[ICE TIME] Mao Shimada and Mone Chiba Shine at Junior Grand Prix Event in Poland
The Japanese teenagers finished first and second, respectively, in the women's event in Gdansk. Shimada also secured a spot in December's JGP Final.
Mao Shimada and Mone Chiba continued Japan’s fine run during the Junior Grand Prix season with a 1-2 finish in Gdansk, Poland, on Friday, September 30. The victory was Shimada’s second of the campaign and qualified her for a spot in the JGP Final in Turin, Italy, in December.
The Hinomaru also added another medal in pairs, where Haruna Murakami and Sumitada Moriguchi picked up the bronze.
Shimada, a 13-year-old from Tokyo, won the JGP in Ostrava, Czech Republic, last month in her international debut. She picked up where she left off, winning by a comfortable margin of nearly 12 points over Chiba.
Shimada, the defending Japan junior champion, triumphed with a total score of 217.68 points. Chiba, a 17-year-old from Sendai, took second with 205.82, while South Korea’s Chaeyeon Kim came in third at 195.46.
Chiba led after the short program, but was overtaken by Shimada’s tremendous performance in her free skate to “Passepied” and “Wild Swans Suite.” The teen sensation opened with a beautiful triple axel, then landed a quad toe loop that was judged a quarter short, and went on to execute eight clean triple jumps.
A Dazzling Performance
Shimada exhibited beautiful line and edge on the way to the victory while earning level fours on all of her spins.
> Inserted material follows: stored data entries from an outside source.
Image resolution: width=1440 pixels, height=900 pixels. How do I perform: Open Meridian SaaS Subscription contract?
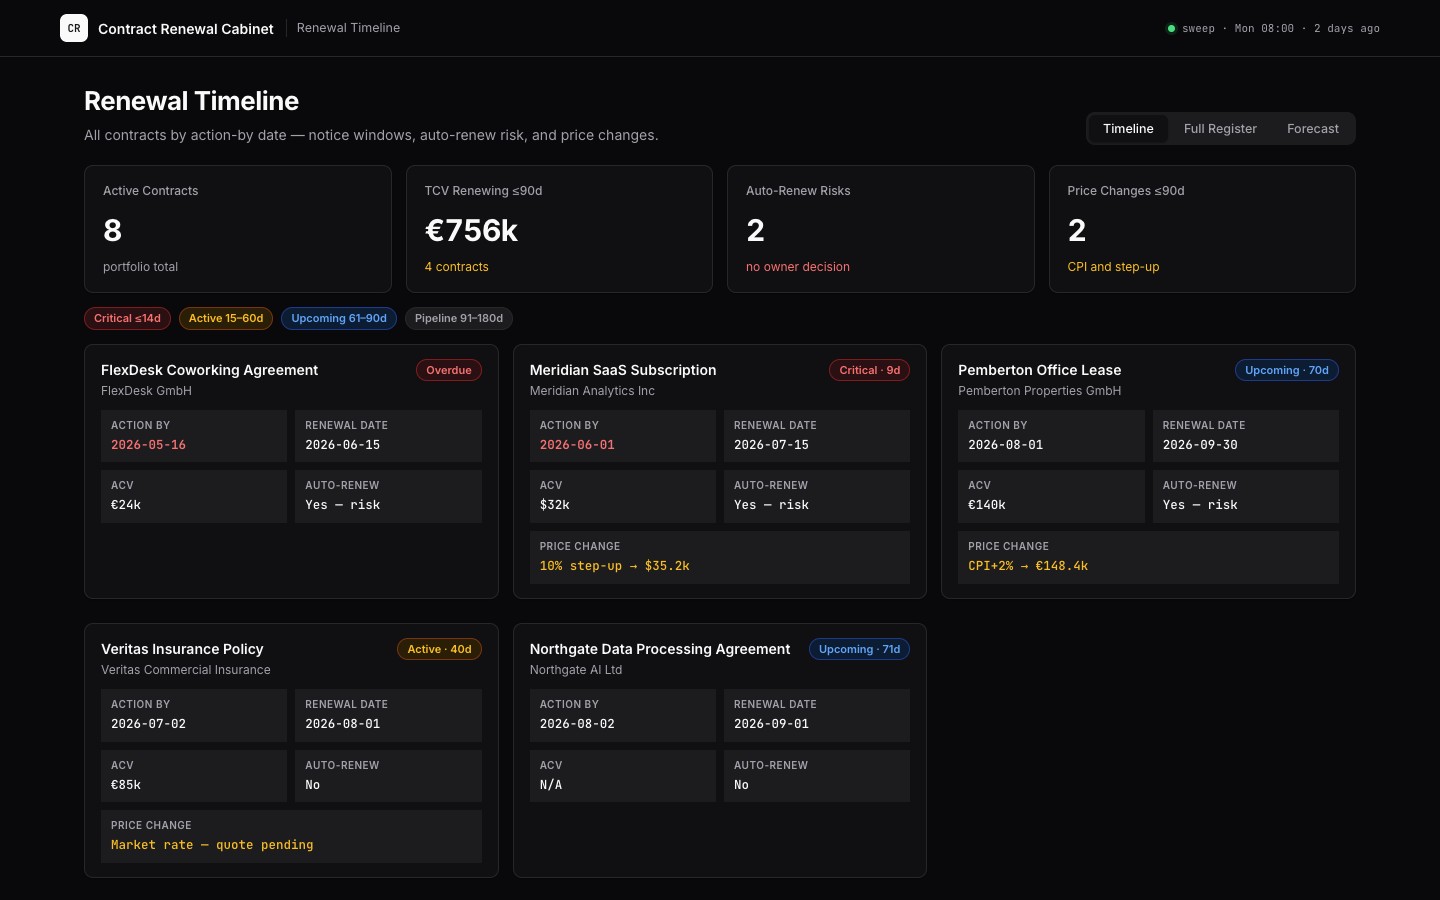(720, 472)
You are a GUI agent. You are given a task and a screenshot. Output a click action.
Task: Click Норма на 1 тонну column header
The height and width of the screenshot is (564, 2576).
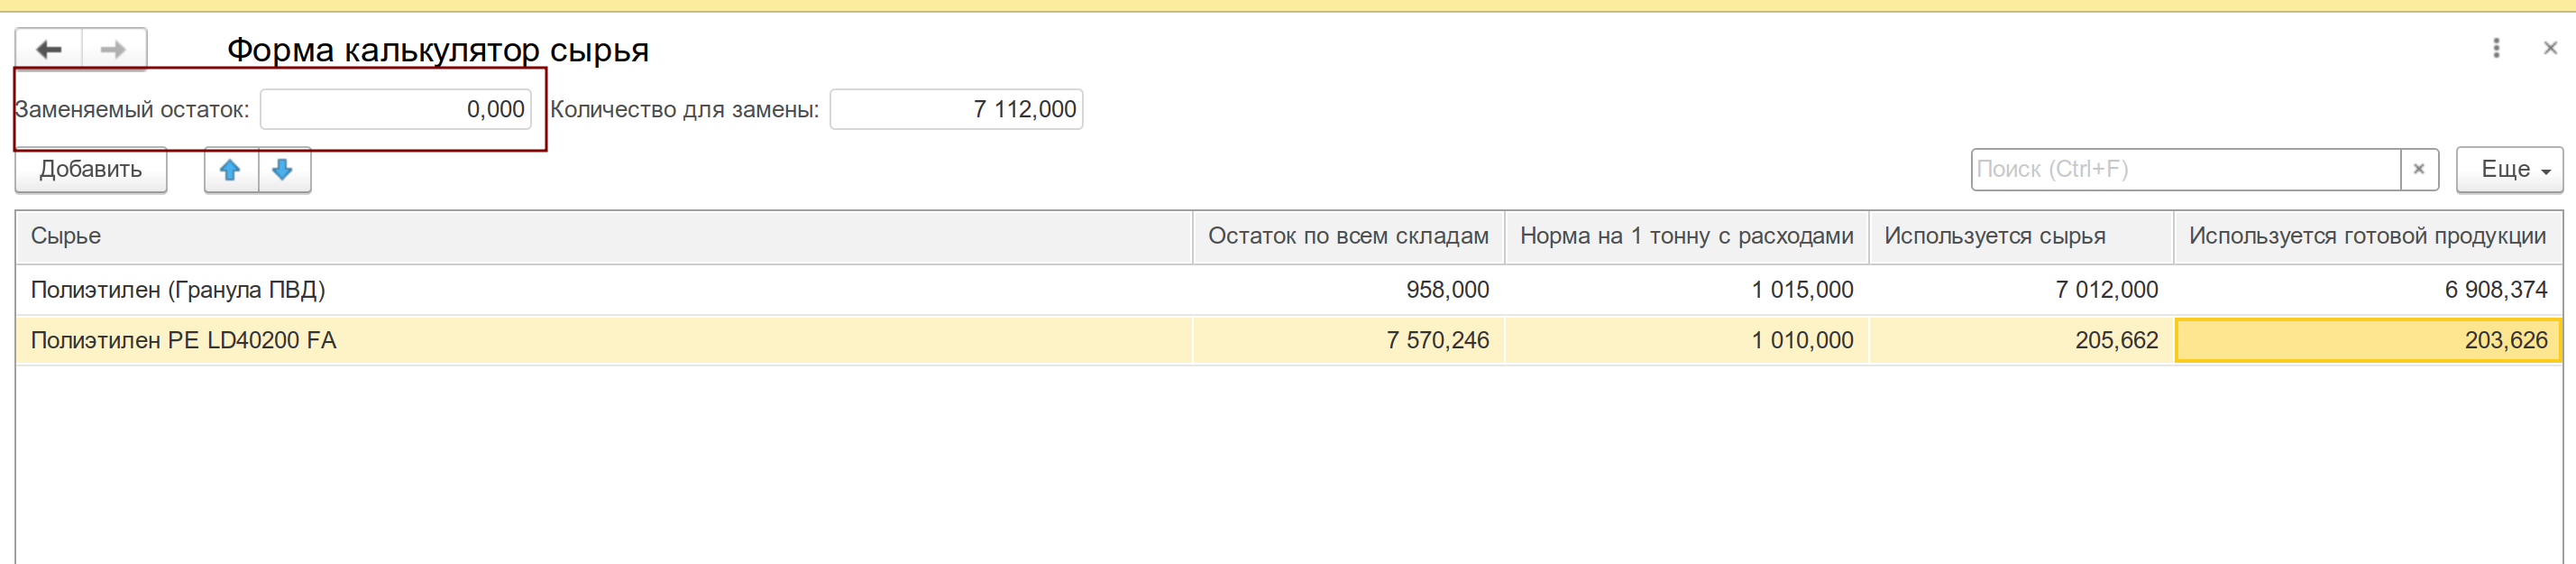(1685, 236)
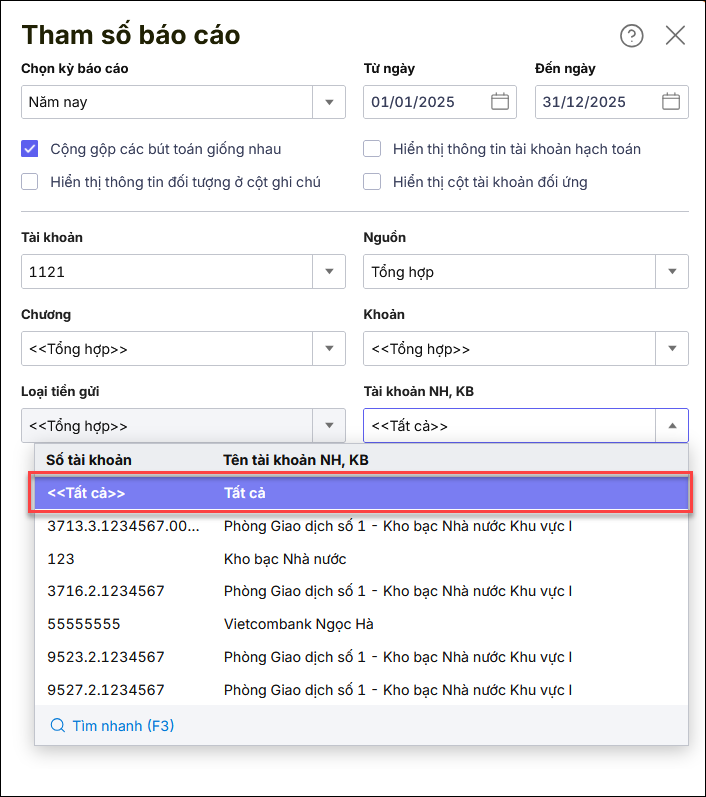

“I’m so happy that I landed the triple axel and the quad,” Shimada was quoted as saying after her free skate. “I want to work on my components, especially on my presentation.”
Following her performance, ISU announcers Ted Barton and Mark Hanretty were effusive in their praise of Shimada.
“This is just going to take the attention in Japan to a new level,” Barton stated. “Not only of Mao of course, but of skating which is already at the highest level possible. A new star and another star for Japan.”
“Mao Shimada cements her place as a real star of the future,” Hanretty commented as he reviewed her free skate. “This was glorious ― the left forward outside edge on the spiral in the choreography sequence and the musicality of this.”
“It is one of the finest junior performances we have seen,” Barton noted. “We have seen skaters with lots of quads, but very few with the quality of everything that this skater has demonstrated here tonight.”
Strong JGP Debut for Chiba
Despite having to settle for second place, Chiba put on quite a show of her own in her free skate to “Butterfly Lovers Concerto,” landing six clean triples in her JGP debut while receiving level fours for all of her spins.
“Once again, absolute brilliance,” Barton remarked on Chiba's effort. “It's just remarkable skating. You have to love the sport.”
“She could not be competitive with Shimada, because she does not have the higher value jumps,” Hanretty said.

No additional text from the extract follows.